We ate at Leo’s, an old low-tech Italian restaurant I know downtown. The proprietor’s practically Amish, and refuses to have anything more high tech than his antique, analog register in the restaurant. So of course we get along swimmingly- he reminds me of Woody Allen, an old neurotic movie comedian who- just use a search engine.
The whole time I couldn’t place it, but there was something off. I don’t think it was the sudden realization that this woman I’d stared at for months was a person with thoughts, ideas and feelings independent of my imaginings; she was just different, subtly. And not just because she was wearing a low-cut dress that showed off her collar bone and her exquisite neck.
She was wonderful. Smarter than I’d dared hope, charming, funny.
Then suddenly I realized it was late and we were almost alone in the restaurant, with only an older couple making eyes at each other in the corner booth behind us. Kerry yawned. “I’m tired. You should take me home.” The abruptness of it made my heart sink, then it began to race as she stroked my knee beneath the table, and I realized it wasn’t her bed she was planning to sleep in.

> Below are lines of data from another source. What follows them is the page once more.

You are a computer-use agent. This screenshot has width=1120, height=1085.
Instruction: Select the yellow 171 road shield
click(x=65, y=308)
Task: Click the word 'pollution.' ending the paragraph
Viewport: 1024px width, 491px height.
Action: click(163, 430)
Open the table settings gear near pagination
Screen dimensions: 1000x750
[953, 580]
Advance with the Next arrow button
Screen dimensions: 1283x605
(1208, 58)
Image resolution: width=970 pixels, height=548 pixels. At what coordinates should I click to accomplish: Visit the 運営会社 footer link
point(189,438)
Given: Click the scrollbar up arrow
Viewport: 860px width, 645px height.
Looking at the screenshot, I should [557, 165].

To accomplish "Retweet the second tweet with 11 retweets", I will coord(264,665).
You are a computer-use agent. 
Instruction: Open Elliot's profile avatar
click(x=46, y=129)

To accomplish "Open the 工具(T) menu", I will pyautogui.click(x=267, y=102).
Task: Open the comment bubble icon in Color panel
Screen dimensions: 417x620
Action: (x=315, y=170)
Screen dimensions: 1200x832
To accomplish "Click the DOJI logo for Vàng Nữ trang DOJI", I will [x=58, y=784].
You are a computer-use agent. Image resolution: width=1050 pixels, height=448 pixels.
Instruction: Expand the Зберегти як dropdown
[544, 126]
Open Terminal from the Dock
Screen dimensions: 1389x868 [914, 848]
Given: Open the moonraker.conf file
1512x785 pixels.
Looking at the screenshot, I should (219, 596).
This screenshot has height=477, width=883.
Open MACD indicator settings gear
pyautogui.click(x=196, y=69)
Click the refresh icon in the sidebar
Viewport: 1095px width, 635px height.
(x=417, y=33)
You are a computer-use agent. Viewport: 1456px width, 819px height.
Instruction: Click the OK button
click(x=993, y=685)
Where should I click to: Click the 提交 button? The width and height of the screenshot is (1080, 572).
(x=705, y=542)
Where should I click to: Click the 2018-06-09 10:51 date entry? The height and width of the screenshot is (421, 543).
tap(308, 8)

As if he’d read our minds, Leo was there with the check. I have no idea how much of a tip I left, I was scrawling so fast; Leo’s is one of the few places you can actually still sign a paper receipt in town (most clerks stare at me sideways when I ask them to swipe a card for me).
I don’t want to be salacious, but when I was going down on her everything was right, no, perfect, but something made me uneasy. I’m not one of those people who assumes they don’t deserve to be happy and then distrusts every mildly good thing to come their way- I just didn’t trust this thing. I couldn’t put my finger on it (please, no little man in the boat jokes), but there was something off; perhaps it was that absolutely nothing was off at all, not a moment’s awkwardness, not even one of those weird little body farts that happen when two people writhe together.
When we were done she fell asleep in my arms; I’m 90-95% sure she’s a robot and I’m smack dab in the middle of the uncanny valley. But it didn’t make any sense. When I get within a few feet of a robot I get faint, but we’d been as close as two people can get, and all I felt was vague anxiety- easily enough explained by how gorgeous she is and the fact that, well, I’ve been over this moment in my head before without ever thinking it a possibility. And biocomputing has never been sophisticated enough for a full on human synthetic.
That actually brings up a slew of follow-up questions. If Kerry is now a robot, but I’m pretty sure she wasn’t previously, where is human Kerry? Are all robots horny, or is Kerry just experimenting? Or is robot Kerry just into me?
If Kerry is part of a pod-people robot takeover plan, but the humans are all replaced by robots that seem to be more alive than the humans they replace, is that a bad thing?
I guess it would have to be a little bad. We’re not talking robots creating a new, hedonistic community- it’s a hostile takeover. I think my judgment was (temporarily) muddied by thoughts of a robot orgy. But even if the hostile takeover thing is true, could Kerry possibly be to blame? If her robot was walking around blank, then took over Kerry’s life of its own volition, then yeah, kind of, but a blank robot sticks out like a swollen testicle in bike shorts, so more likely than not it was another robot that abducted Kerry (I know, I know, abduct is probably being optimistic).
Perhaps more to the point: was this seduction a way to get close enough to me to bot me? Was I going to wake up tomorrow with a new robot body? And I’ll be honest, I was more concerned whether, when I woke up, she’d still be there.
Kerry, or her robot replacement or whatever, stirred, and noticed I was awake. “Is something wrong?”
“Not at all,” I said, and kissed her, and her lips were soft, and warm, and inviting. Maybe I was wrong; maybe I was just paranoid. But what if I wasn’t?